The funny thing about horizons, is they keep moving.
Although I felt a sense of accomplishment in my career, it wasn't as fulfilling as I thought it would be. My enjoyment comes from innovating, experiencing new things, and learning. My hunger for these things wasn't being met. So, what is a girl to do? I didn’t want to go further down a path that didn't align with my direction.
For all of their good intentions, the advice about what to do next was given from their vantage point. Everyone is on their own path, I can't follow blindly behind anyone else because their destination may not be where I want to end up.
At this point, I felt a little disoriented. The guidance that I had received from others helped me navigate my childhood and adolescence. I appreciate all the guides that led me down the safe path. As an adult I was realizing that it was time for me to navigate this life my way (Alexa, play Frank Sinatra's My Way).
As cliche as it might be I was at the path divided. Unlike Mr. Frost who wouldn't be able to revisit the path not taken, I reasoned that I could always come back to a career. I've never been this old before, and I'll never be this young again.
If I were to take a chance and do something where I alone bear the consequences, the time is now. You can call it a quarter-life crisis (Lord knows I did). I was overwhelmed with FOMO (Fear Of Missing Out). To settle down into a career directly after finishing college would have driven me mad with thoughts of the other path.
I thought back on the first part of my twenties and thought “I wish I had done ‘XY and Z’ differently”. Then I started to question myself as to why I couldn’t do ‘XY and Z’ now? I argued myself around in circles about whether or not to 'take the leap'. I was teetering on the edge of (in)decision when I suddenly realized (figuratively) that I was wearing a parachute, which is 99.9% effective.
I followed the advice I would if I were really lost: Go back. Go back to the last place that I felt all of the things I have been searching for. When was the last time I felt satisfied? My semester abroad.
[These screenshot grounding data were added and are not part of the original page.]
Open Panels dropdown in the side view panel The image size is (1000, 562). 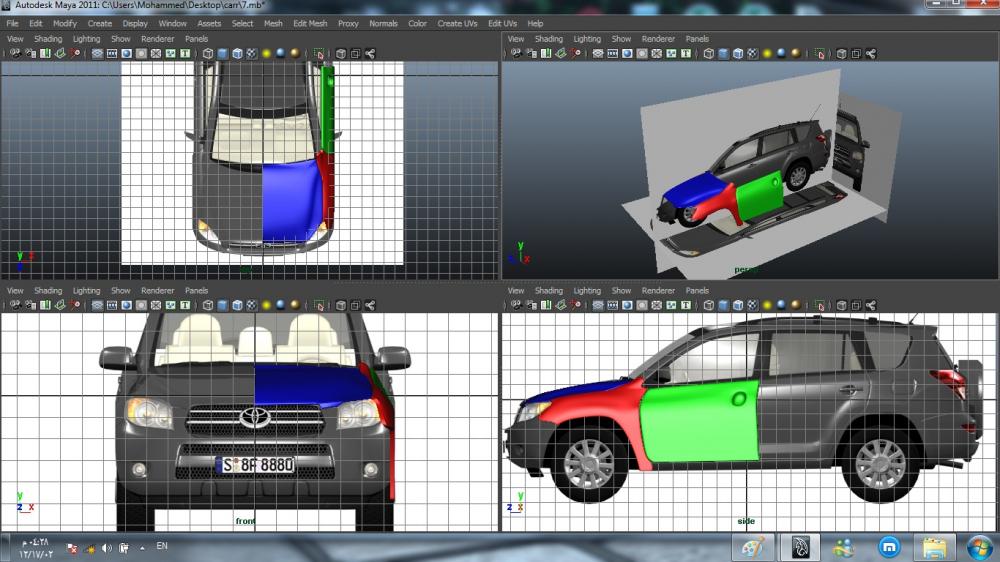697,291
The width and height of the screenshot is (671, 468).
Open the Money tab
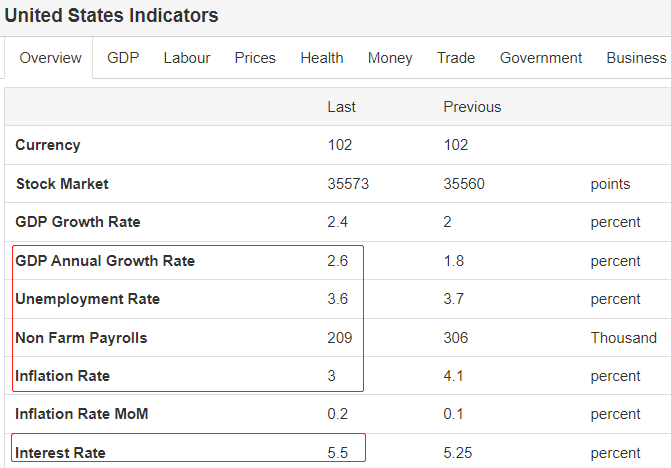(390, 58)
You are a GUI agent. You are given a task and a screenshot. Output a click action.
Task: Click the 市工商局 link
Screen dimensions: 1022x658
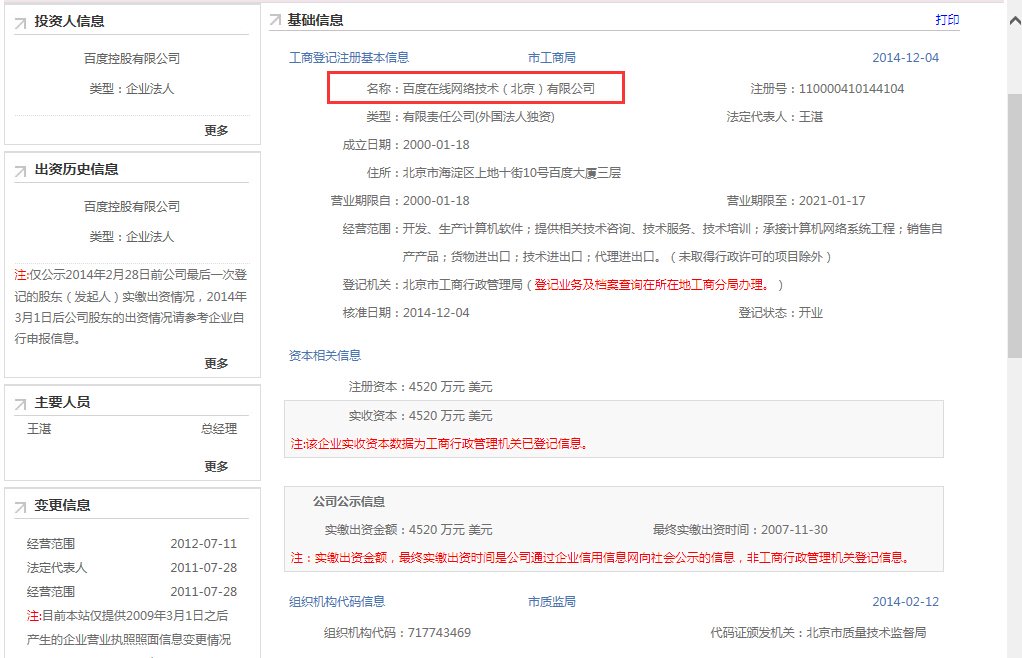pyautogui.click(x=552, y=57)
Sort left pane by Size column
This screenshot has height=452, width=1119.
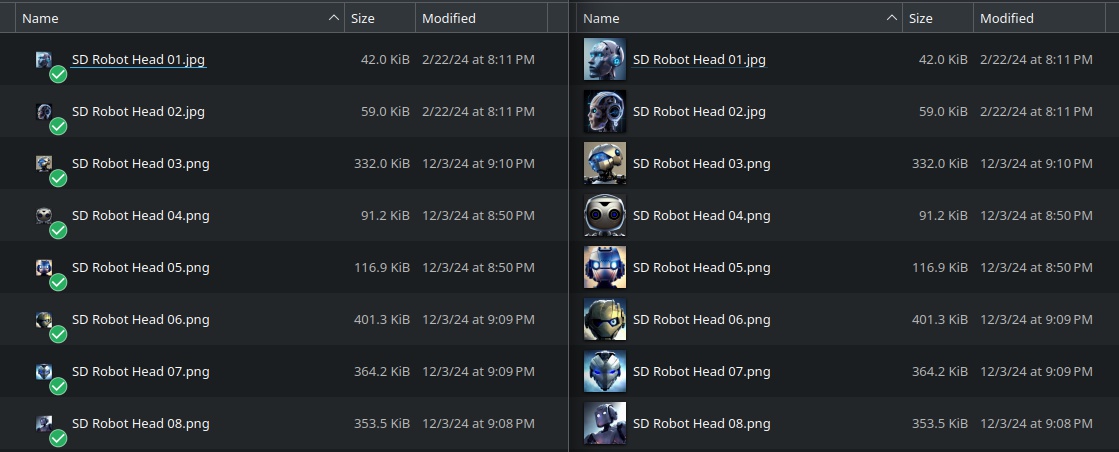[x=380, y=19]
My semester abroad was magical, hands down one of my favorite experiences in life. I'm rational enough to know that I can't replicate the magic of that semester. The circumstances that made it special have all changed. Innsbruck is on the top-shelf of my cherished memories.
I asked myself: what about that time was so special. I cherished the people many of whom I keep in touch with to this day (thanks, social media). What was awesome about that time was the work-life balance. European lifestyle is more in line with how I envisioned adulthood. I enjoyed learning about different cultures, seeing new landscapes, and learning new things. All of my senses were engaged.
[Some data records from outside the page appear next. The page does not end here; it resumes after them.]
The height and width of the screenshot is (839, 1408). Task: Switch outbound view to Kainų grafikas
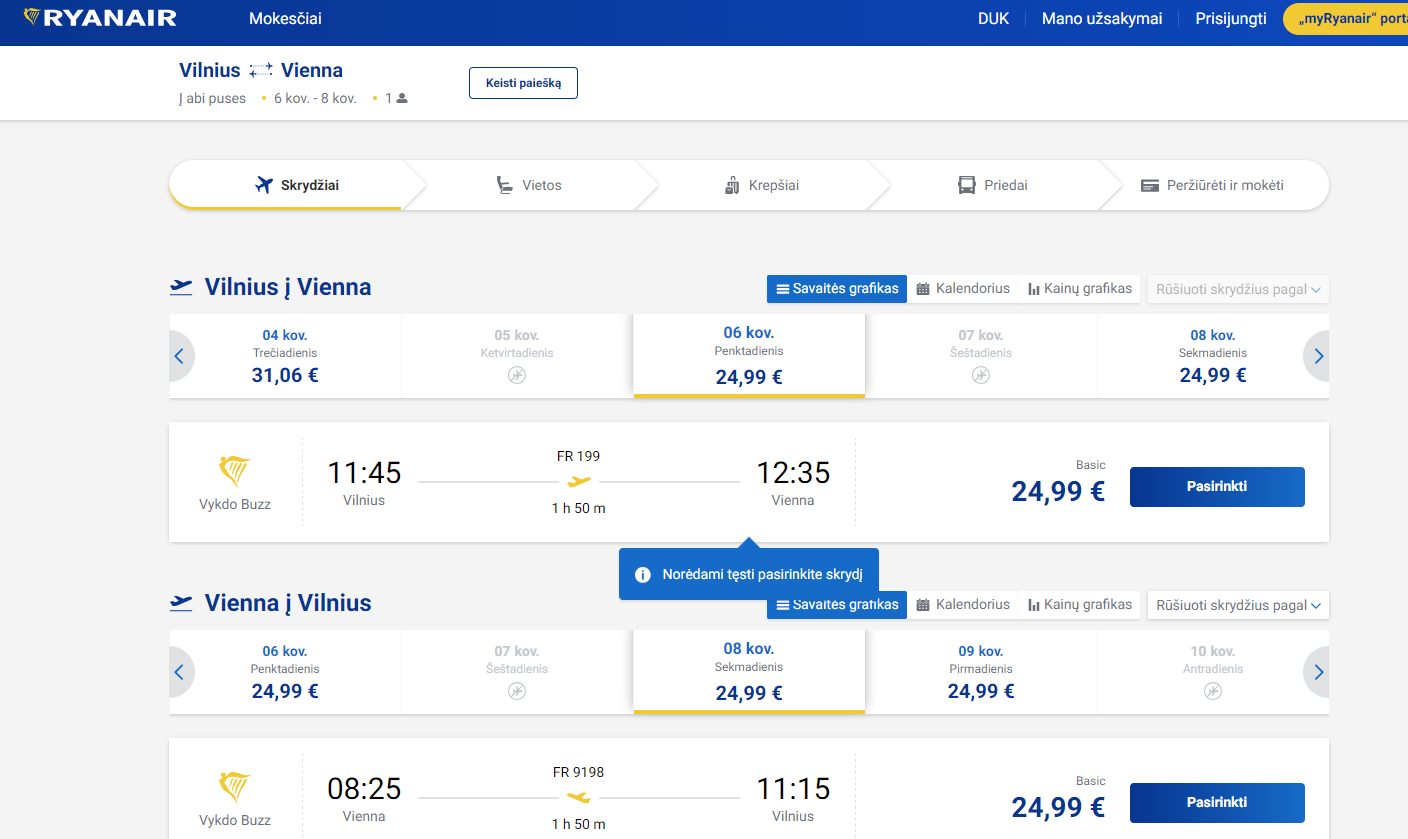click(x=1079, y=289)
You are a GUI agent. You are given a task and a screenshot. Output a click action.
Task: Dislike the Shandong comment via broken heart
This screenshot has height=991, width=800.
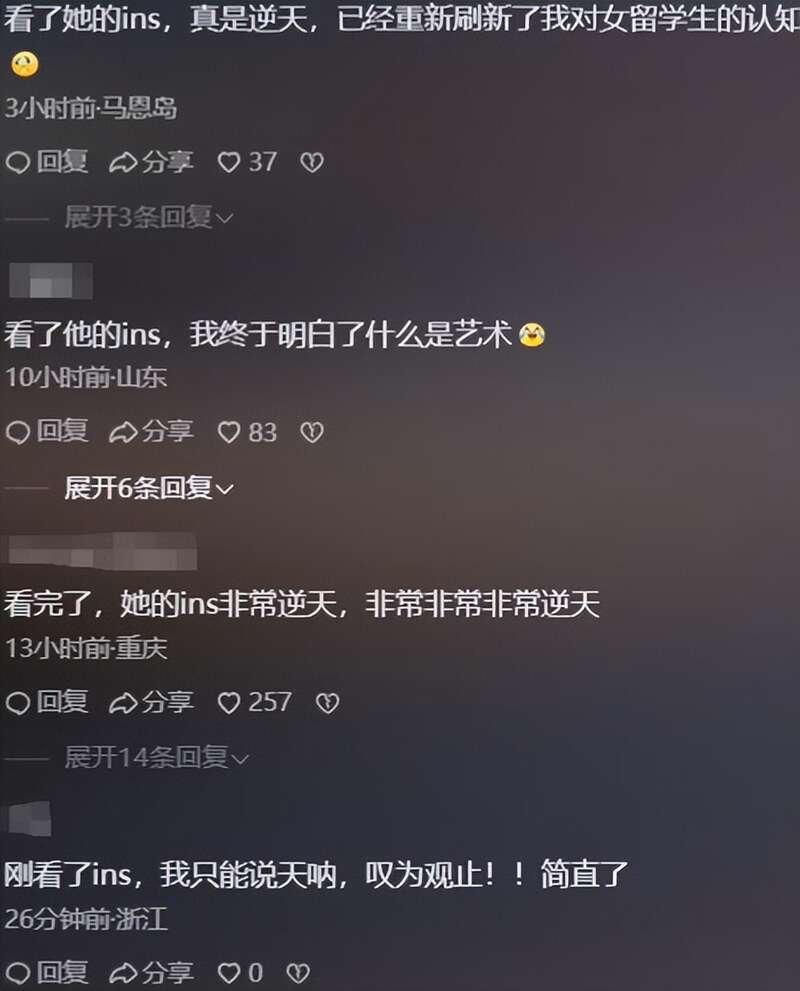click(x=312, y=433)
I realized that the only reasons I wasn't living abroad were ones of my own making. All of my fears and uncertainties were keeping me on the path well trotted. I told myself I either believe in myself or I don't.
I was an able-bodied, young, single, college graduate with a network of family and friends. My biggest fear, (being homeless and destitute) was highly unlikely. Worst-case scenario: I would be on someone’s couch starting over. Which, by the way, I have already done—twice before. With my fears rationalized, I packed my bags and set off abroad. My twenties are a time for me to make those leaps of faith and plant those seeds now for me to harvest later.
If you want something you've never had before, you've got to do something you've never done.
I made up my plans to move abroad. I can say that I don't regret it. The clarity of mind, personal growth, and experiences I have had are priceless. I won't lie the path less taken is bumpy, ill lit, and unpaved, but the views...
... make it all worth it.
If ever this ‘wandering’ life is too much for me and I need more stability, a career will always be there. The opportunity I have right now is once in a lifetime. I decided to take a gap year (as a start) to pursue my adventure. When I am old and sitting on my porch in a rocking chair I will have memories, not regrets, to recount.